L’arrivo del #coronavirus ha portato alla chiusura delle scuole di ogni ordine e grado, al fine di evitare il rapido diffondersi del contagio. Nell’emergenza, molte scuole si stanno attrezzando per attivare la cosiddetta “didattica a distanza”, nonostante le difficoltà tecniche. Se per la scuola secondaria e per le università questa soluzione può servire da tampone, chiunque abbia insegnato in una scuola primaria si rende conto che questo non può sostituire il contatto diretto e la relazione educativa, che ogni giorno si sperimentano in tutte le classi d’Italia.

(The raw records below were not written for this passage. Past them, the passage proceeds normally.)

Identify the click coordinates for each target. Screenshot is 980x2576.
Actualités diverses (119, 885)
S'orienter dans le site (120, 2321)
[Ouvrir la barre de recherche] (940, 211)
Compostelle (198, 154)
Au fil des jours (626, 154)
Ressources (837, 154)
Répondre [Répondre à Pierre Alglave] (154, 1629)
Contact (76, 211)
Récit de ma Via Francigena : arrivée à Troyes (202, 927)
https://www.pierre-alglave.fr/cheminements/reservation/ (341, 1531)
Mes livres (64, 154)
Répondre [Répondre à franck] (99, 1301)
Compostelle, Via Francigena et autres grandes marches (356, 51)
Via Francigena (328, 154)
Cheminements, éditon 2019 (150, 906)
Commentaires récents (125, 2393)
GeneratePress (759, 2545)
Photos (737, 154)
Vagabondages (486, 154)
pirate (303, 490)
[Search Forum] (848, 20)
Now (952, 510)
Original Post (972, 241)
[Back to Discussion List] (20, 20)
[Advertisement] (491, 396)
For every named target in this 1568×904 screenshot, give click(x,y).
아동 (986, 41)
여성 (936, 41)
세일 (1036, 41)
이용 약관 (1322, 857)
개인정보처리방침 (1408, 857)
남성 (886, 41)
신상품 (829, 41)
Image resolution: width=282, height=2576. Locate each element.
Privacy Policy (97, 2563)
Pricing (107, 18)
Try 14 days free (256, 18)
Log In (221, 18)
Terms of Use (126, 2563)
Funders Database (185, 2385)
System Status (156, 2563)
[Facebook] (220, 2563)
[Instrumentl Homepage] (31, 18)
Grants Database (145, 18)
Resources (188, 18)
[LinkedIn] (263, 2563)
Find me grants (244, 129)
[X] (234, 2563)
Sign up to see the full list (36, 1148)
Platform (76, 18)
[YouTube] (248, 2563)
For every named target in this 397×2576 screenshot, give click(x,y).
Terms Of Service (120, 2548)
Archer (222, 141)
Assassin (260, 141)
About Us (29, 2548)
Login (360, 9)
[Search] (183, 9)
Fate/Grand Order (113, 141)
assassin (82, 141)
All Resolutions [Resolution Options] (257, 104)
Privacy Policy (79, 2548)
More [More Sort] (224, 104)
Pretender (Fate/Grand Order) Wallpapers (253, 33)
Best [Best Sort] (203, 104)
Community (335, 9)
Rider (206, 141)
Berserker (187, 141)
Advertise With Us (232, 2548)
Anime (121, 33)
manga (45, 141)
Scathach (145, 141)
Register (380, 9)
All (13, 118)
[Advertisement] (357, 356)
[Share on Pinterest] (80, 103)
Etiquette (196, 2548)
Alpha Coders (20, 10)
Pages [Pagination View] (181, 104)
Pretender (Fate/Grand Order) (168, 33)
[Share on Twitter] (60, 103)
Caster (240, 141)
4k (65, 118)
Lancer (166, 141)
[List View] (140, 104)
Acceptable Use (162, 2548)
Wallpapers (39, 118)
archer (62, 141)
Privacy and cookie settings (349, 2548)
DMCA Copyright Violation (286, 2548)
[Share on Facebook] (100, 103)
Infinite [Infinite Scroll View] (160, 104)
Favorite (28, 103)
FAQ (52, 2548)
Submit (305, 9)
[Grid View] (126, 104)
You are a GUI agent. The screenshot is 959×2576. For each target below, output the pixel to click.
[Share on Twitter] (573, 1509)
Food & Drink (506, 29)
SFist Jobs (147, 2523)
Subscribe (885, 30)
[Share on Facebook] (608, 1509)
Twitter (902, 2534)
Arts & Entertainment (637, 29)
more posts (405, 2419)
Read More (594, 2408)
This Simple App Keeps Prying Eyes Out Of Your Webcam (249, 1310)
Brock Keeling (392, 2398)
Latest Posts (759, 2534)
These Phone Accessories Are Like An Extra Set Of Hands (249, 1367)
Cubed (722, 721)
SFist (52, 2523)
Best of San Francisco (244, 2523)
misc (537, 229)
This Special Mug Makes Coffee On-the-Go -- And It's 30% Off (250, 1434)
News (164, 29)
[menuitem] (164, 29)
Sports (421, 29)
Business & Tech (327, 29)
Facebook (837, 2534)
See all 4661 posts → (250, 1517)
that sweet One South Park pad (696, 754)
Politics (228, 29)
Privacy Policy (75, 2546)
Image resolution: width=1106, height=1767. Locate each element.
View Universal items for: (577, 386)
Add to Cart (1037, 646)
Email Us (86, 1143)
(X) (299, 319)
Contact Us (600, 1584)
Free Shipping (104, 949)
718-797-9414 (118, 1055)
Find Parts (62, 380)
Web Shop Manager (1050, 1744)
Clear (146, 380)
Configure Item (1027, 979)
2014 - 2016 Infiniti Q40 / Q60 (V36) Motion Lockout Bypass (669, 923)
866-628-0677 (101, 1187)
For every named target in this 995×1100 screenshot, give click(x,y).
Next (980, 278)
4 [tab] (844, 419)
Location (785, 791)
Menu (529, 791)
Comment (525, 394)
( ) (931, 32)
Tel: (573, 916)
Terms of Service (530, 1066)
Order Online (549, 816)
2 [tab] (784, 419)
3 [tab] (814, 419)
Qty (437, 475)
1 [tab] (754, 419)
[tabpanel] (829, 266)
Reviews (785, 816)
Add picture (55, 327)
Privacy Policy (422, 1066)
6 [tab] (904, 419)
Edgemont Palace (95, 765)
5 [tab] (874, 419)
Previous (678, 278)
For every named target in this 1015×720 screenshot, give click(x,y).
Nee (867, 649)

Occorre inoltre salvaguardare il diritto allo studio anche degli alunni e delle alunne più svantaggiati, che non necessariamente dispongono di una connessione internet o di adulti in grado di seguirli in questo percorso.
In alcune regioni le scuole sono chiuse da due settimane e gli organi di stampa prospettano un prolungamento della chiusura anche dopo il 15 marzo.
Molti di noi insegnanti, pur restando in contatto con i colleghi e con le famiglie per assegnare attività che i bambini possano svolgere da soli, sostengono da giorni che le lezioni a distanza non possono – e non devono – avere la stessa valenza delle attività didattiche in presenza, soprattutto per bambini così giovani, che non hanno ancora sviluppato la necessaria autonomia.
A questo scopo, chiedo al Presidente del Consiglio e alla Ministra dell’Istruzione di valutare la possibilità di posticipare all’ultima settimana di giugno – per la scuola primaria – la chiusura dell’anno scolastico, in modo da recuperare, almeno parzialmente, queste settimane di pausa forzata.